A METTL3-METTL14 complex mediates mammalian nuclear RNA N6-adenosine methylation

  • Nat Chem Biol. 2014 Feb;10(2):93-5. doi: 10.1038/nchembio.1432.
Jianzhao Liu  1 Yanan Yue  1 Dali Han  2 Xiao Wang  2 Ye Fu  2 Liang Zhang  2 Guifang Jia  2 Miao Yu  2 Zhike Lu  2 Xin Deng  2 Qing Dai  2 Weizhong Chen  2 Chuan He  2
Affiliations
  • 1. 1] Department of Chemistry, University of Chicago, Chicago, Illinois, USA. [2] Institute for Biophysical Dynamics, University of Chicago, Chicago, Illinois, USA. [3].

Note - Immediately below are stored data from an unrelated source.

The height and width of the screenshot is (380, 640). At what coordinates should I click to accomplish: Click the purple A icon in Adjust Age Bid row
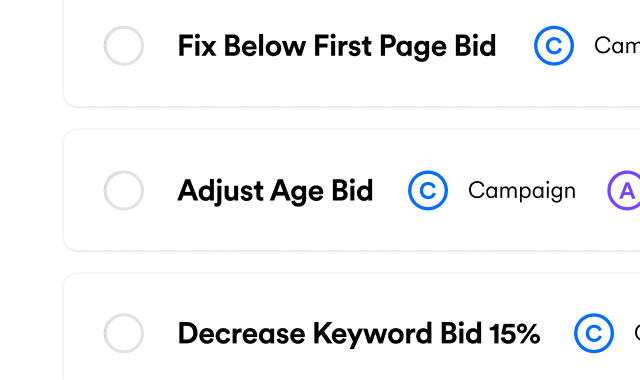[x=624, y=190]
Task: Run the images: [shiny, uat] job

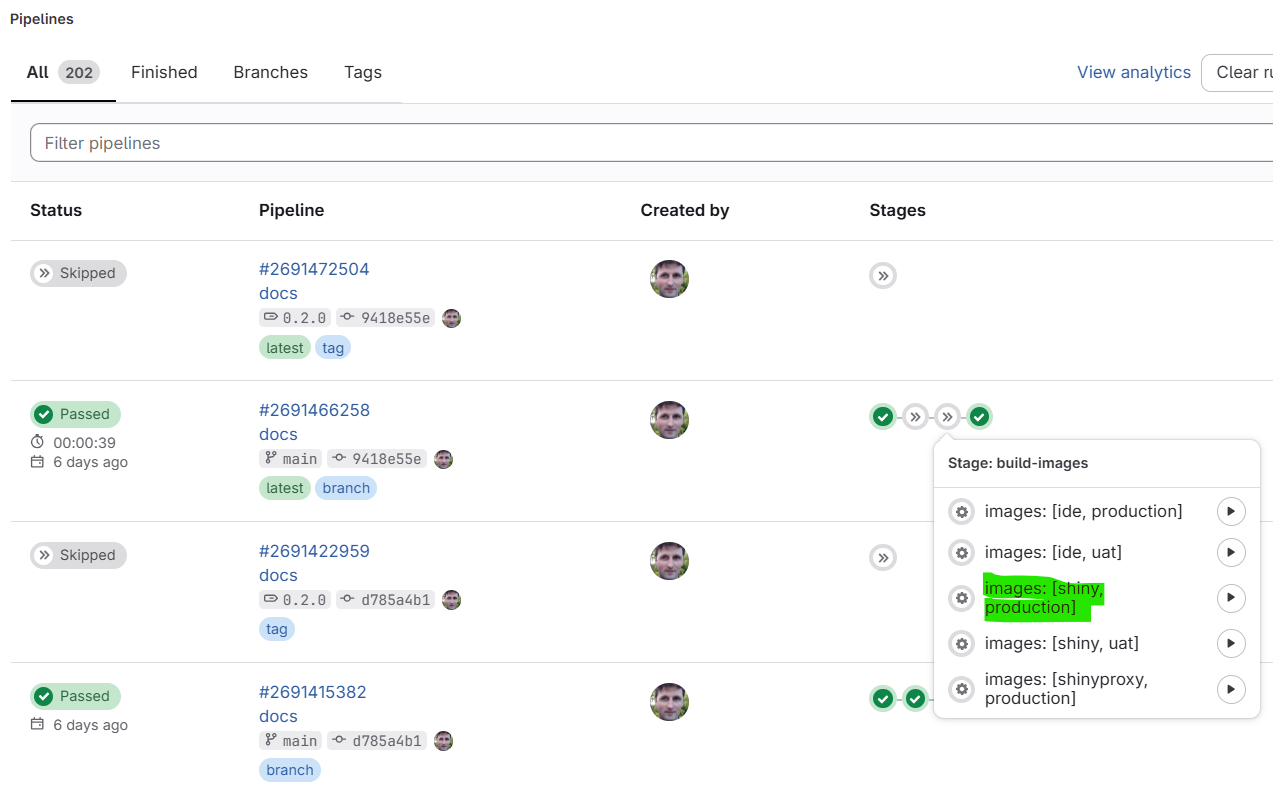Action: pos(1231,643)
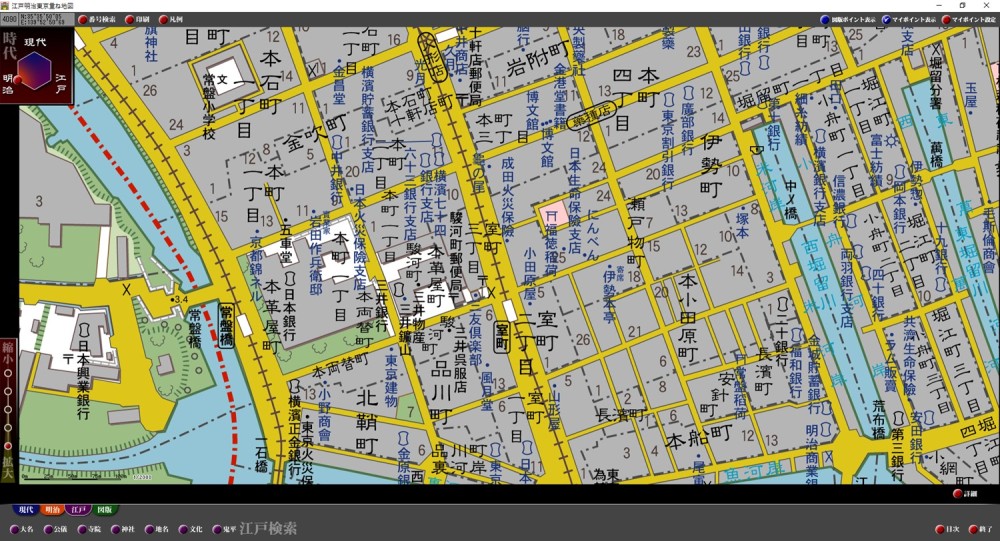1000x541 pixels.
Task: Click the 印刷 print button
Action: point(130,19)
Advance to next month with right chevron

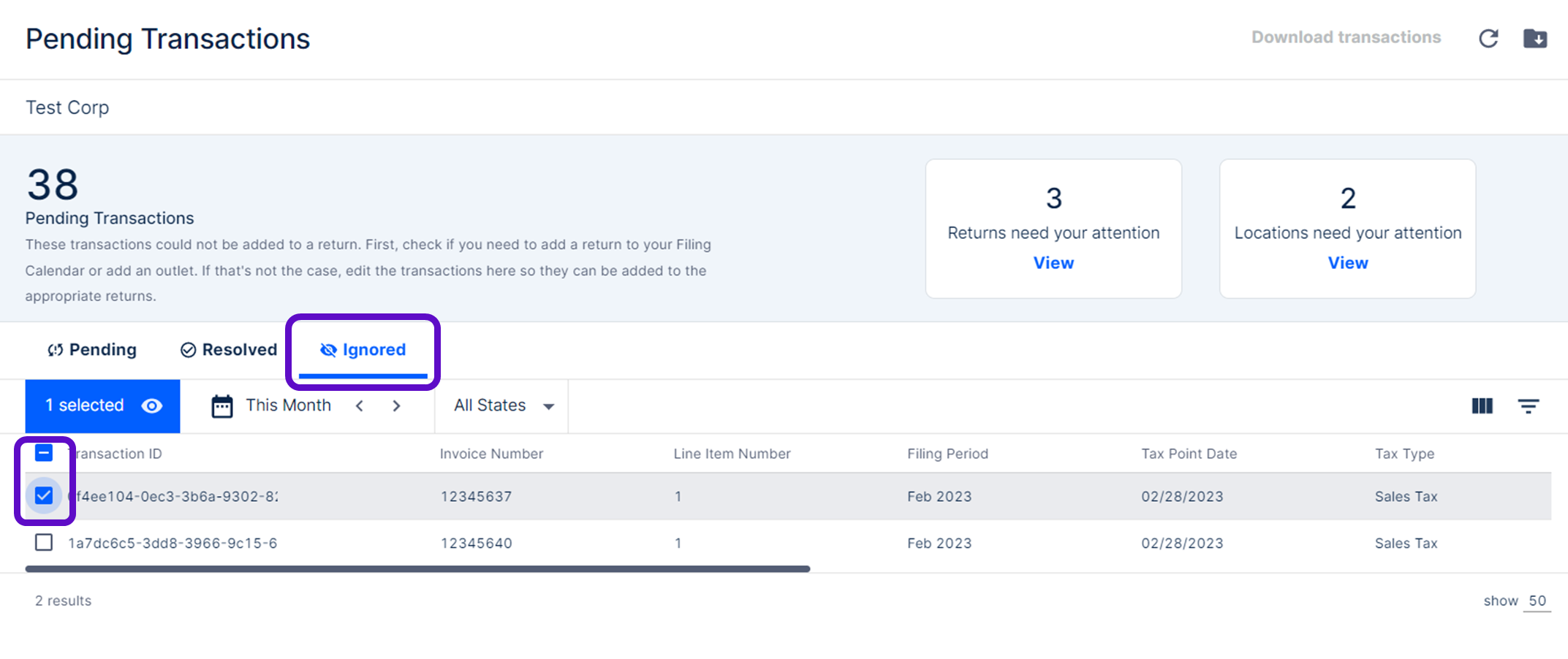click(x=396, y=406)
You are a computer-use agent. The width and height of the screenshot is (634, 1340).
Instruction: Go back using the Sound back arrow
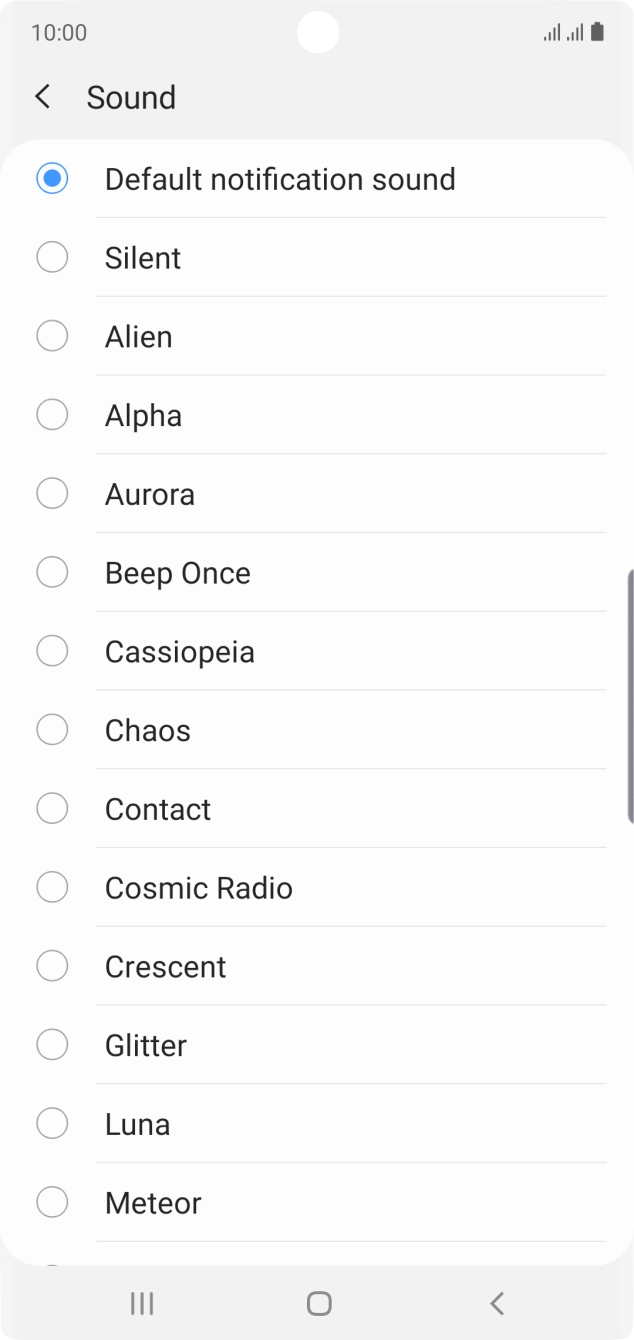point(42,97)
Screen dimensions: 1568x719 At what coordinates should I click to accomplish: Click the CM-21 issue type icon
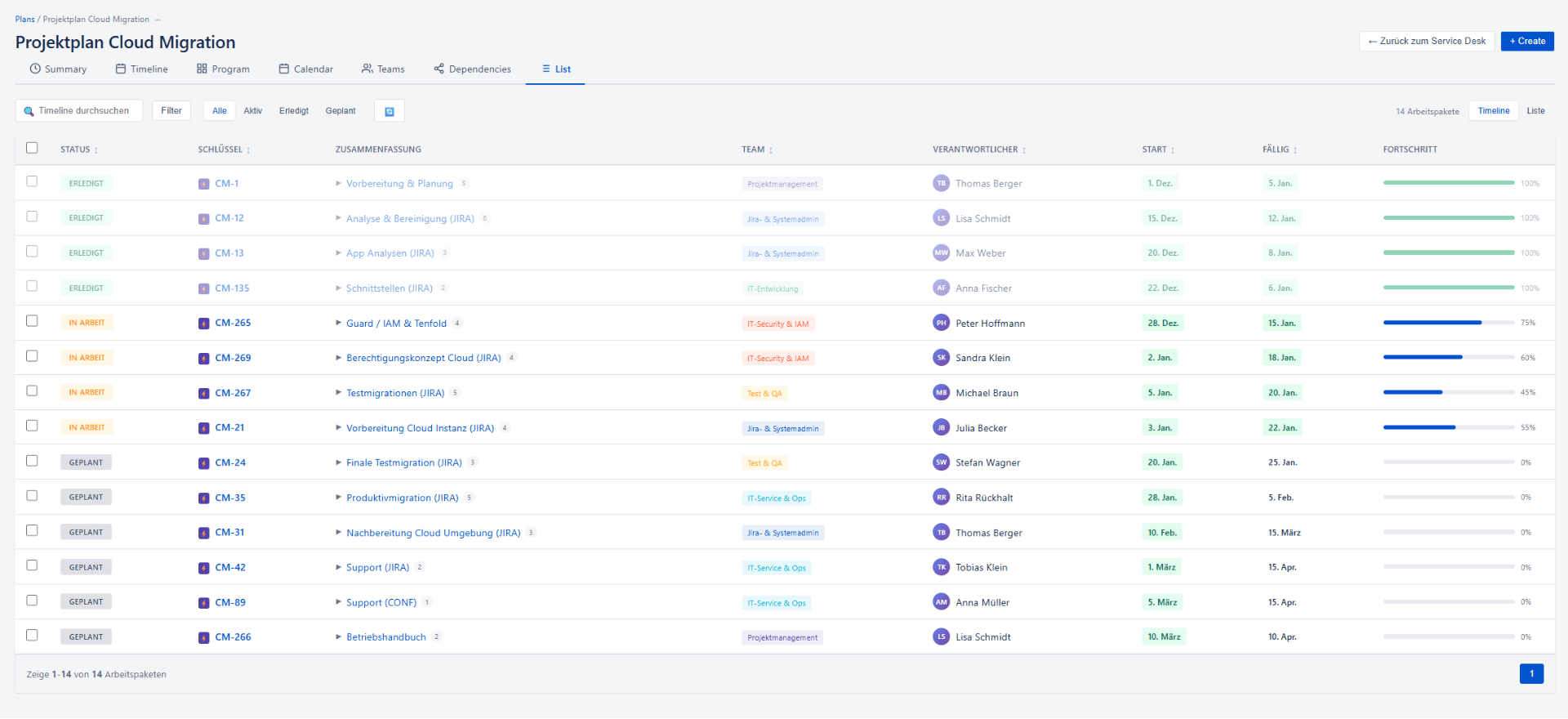pyautogui.click(x=204, y=428)
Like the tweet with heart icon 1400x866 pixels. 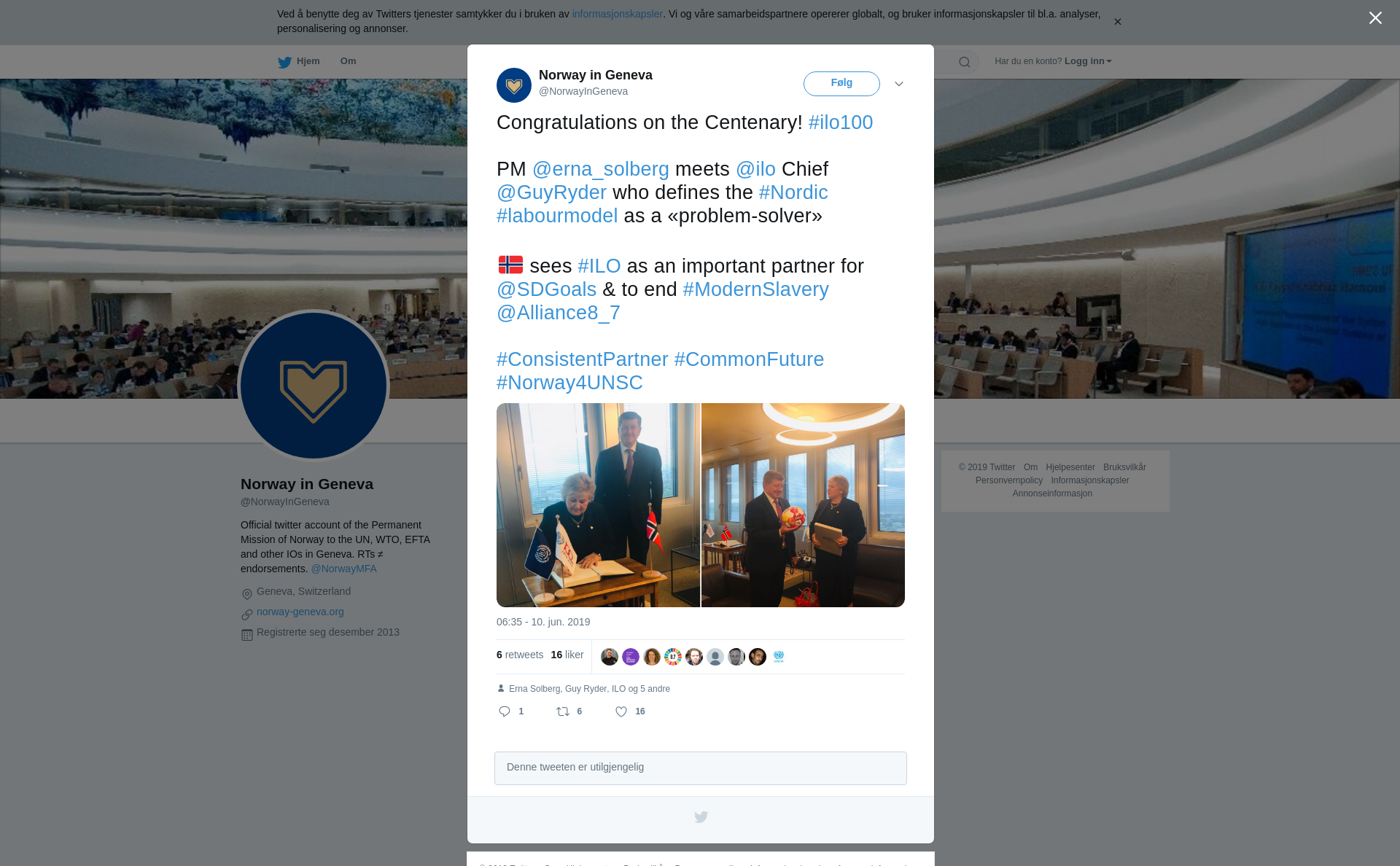coord(621,711)
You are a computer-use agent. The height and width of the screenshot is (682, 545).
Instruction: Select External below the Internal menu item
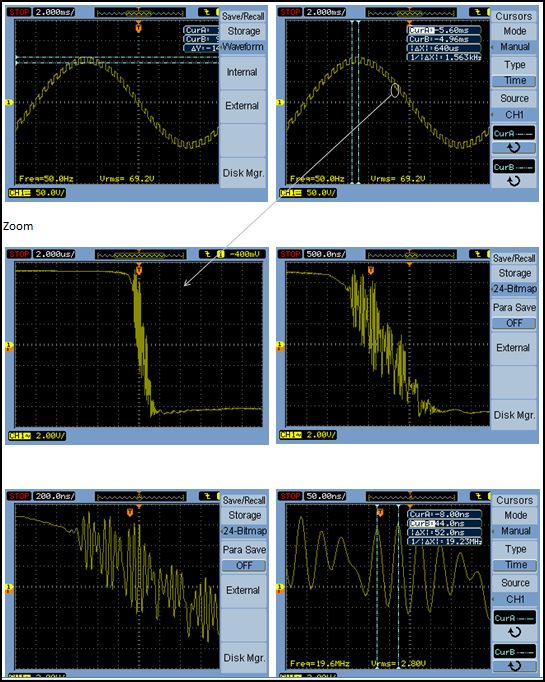pyautogui.click(x=242, y=106)
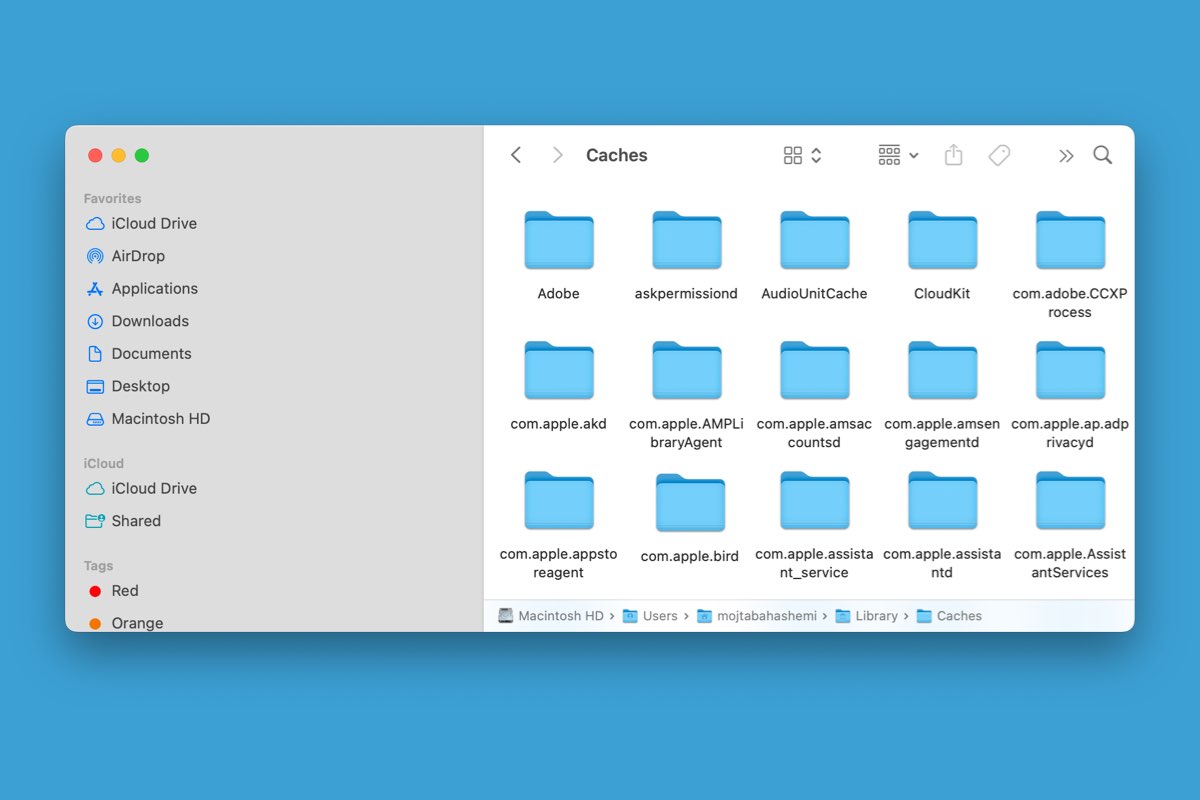Select Documents in the sidebar
Image resolution: width=1200 pixels, height=800 pixels.
pyautogui.click(x=151, y=354)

  • 2. 1] Department of Chemistry, University of Chicago, Chicago, Illinois, USA. [2] Institute for Biophysical Dynamics, University of Chicago, Chicago, Illinois, USA.
Abstract

N(6)-methyladenosine (m(6)A) is the most prevalent and reversible internal modification in mammalian messenger and noncoding RNAs. We report here that human methyltransferase-like 14 (METTL14) catalyzes m(6)A RNA methylation. Together with METTL3, the only previously known m(6)A methyltransferase, these two proteins form a stable heterodimer core complex of METTL3-METTL14 that functions in cellular m(6)A deposition on mammalian nuclear RNAs. WTAP, a mammalian splicing factor, can interact with this complex and affect this methylation.